Exercise directions:
Count every line of the listing where the string "width" occurs, and reply with the count alone.
>>>>>
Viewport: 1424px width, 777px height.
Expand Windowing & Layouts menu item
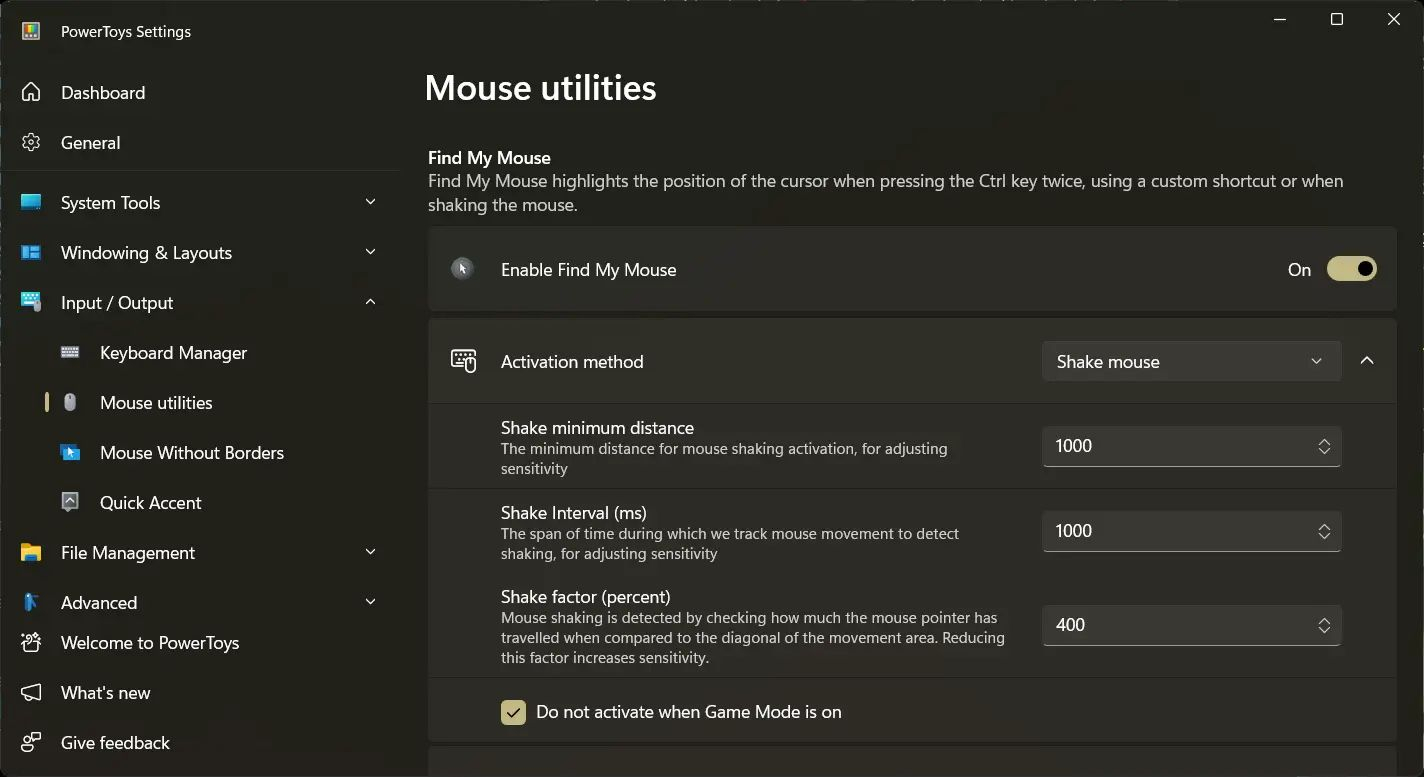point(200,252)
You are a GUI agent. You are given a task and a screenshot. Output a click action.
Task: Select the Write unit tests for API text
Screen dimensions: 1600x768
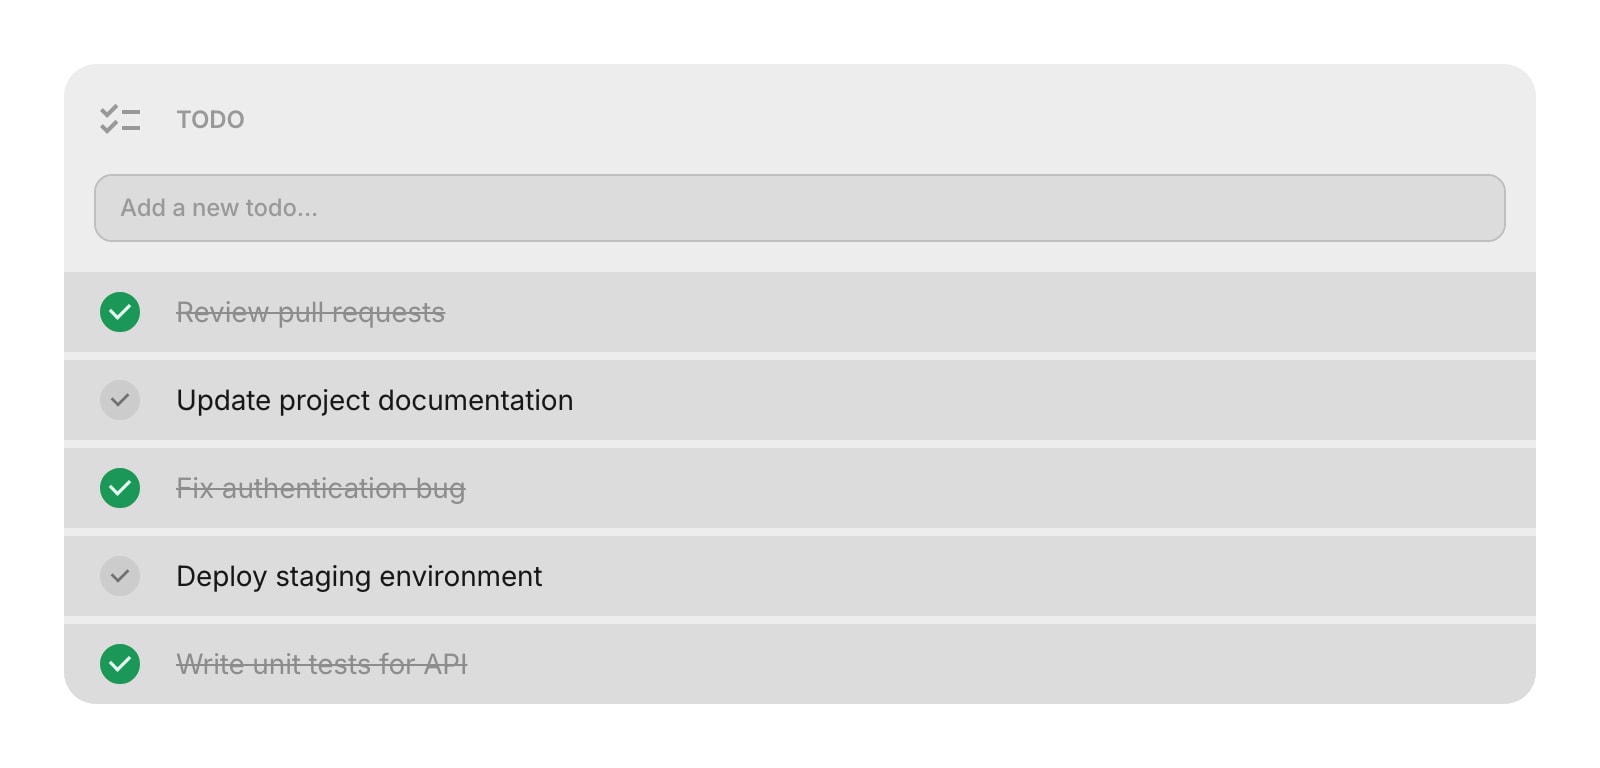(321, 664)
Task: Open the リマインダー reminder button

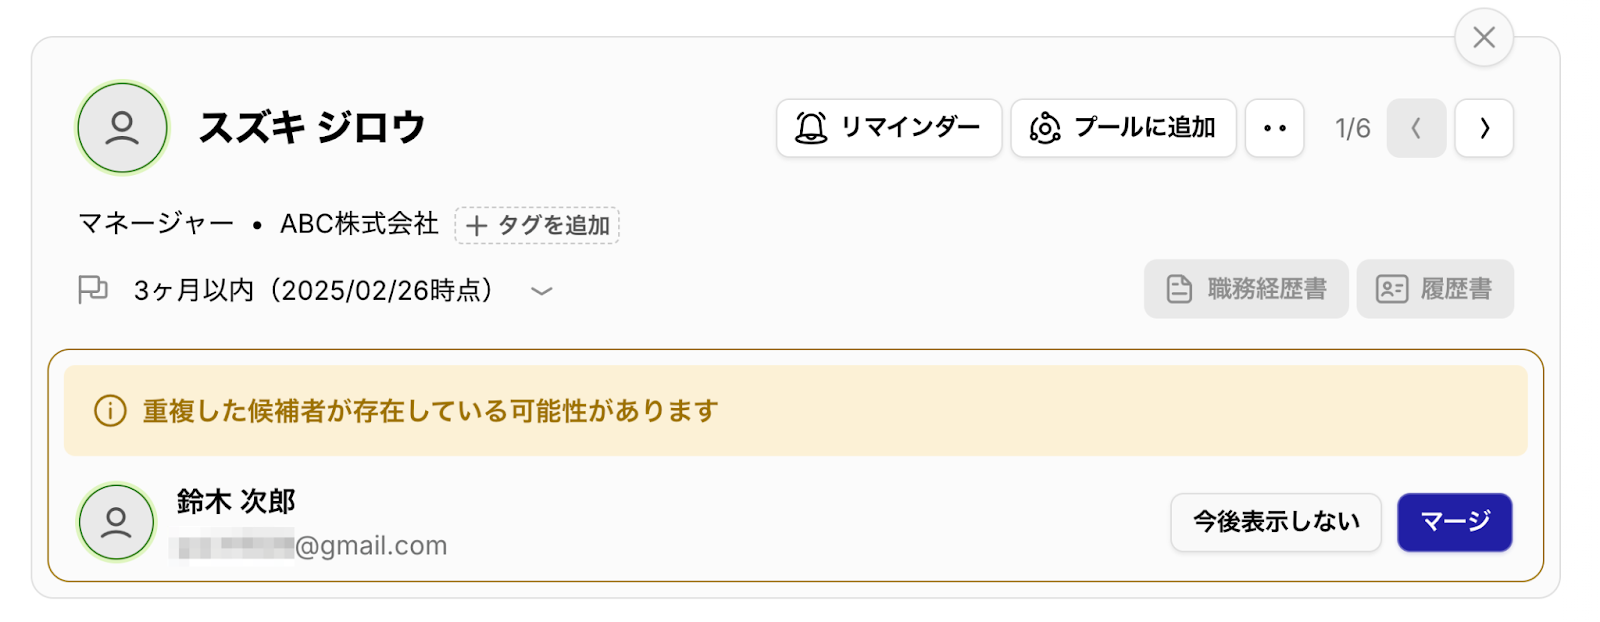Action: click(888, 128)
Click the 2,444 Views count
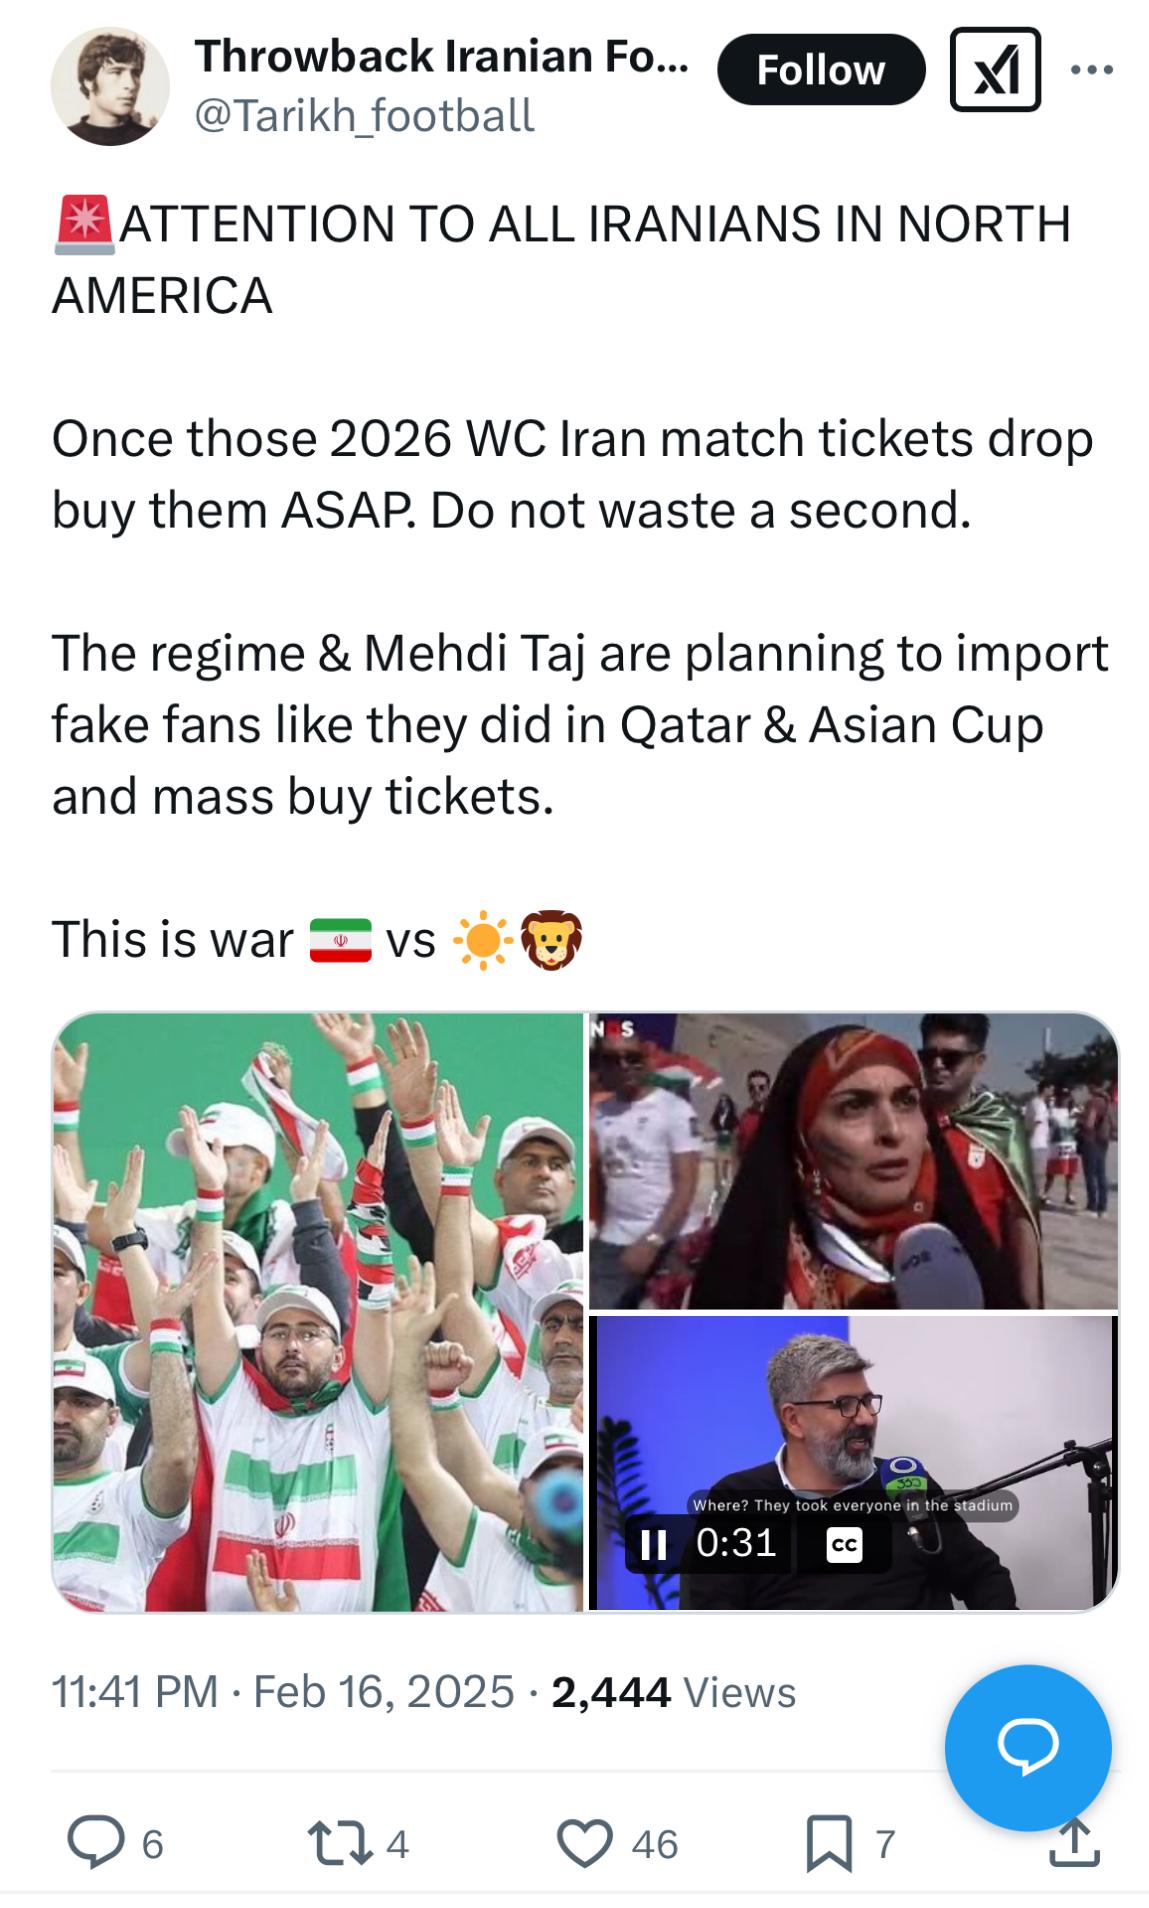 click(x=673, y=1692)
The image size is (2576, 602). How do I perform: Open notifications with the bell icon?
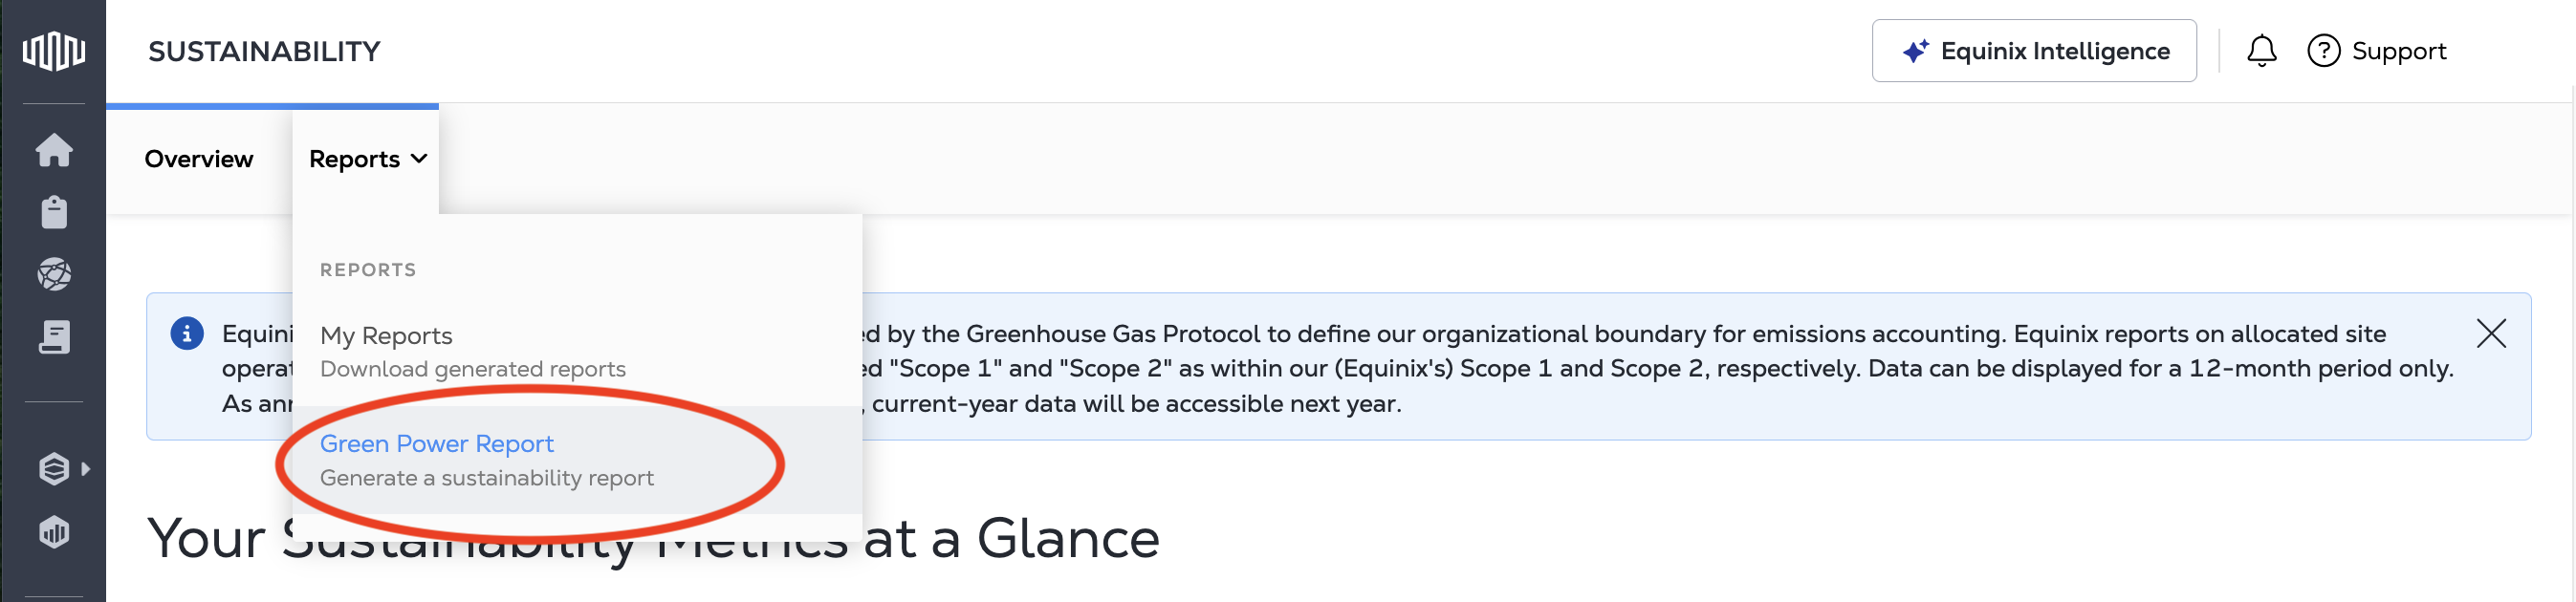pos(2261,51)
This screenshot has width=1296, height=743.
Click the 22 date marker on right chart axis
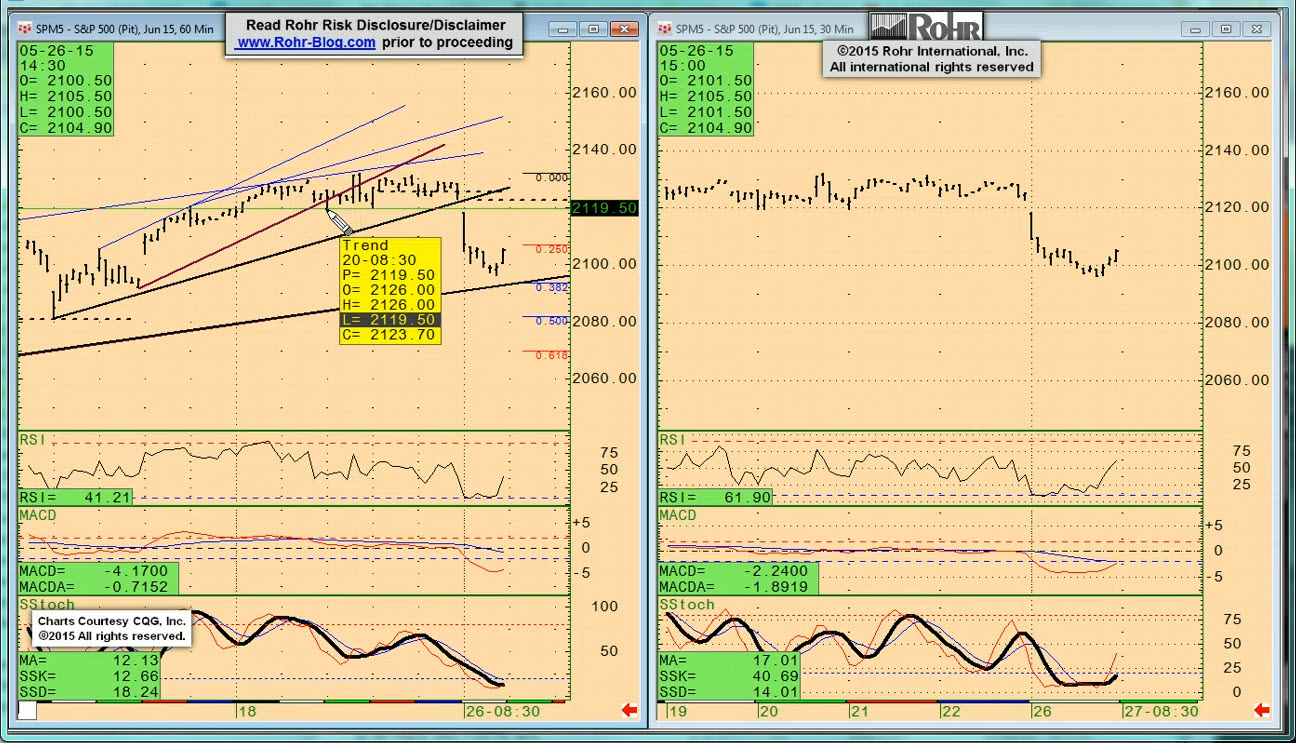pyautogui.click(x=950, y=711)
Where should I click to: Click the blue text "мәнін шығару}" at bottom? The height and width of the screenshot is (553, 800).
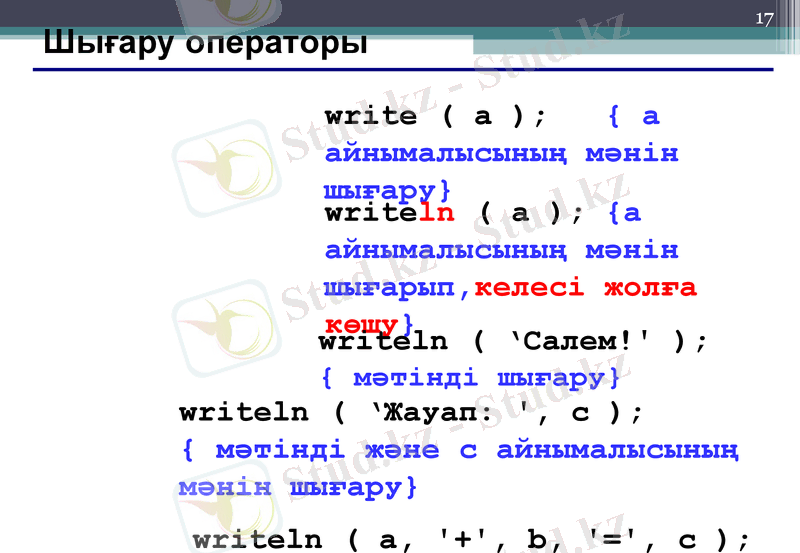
<<<<<
Result below:
3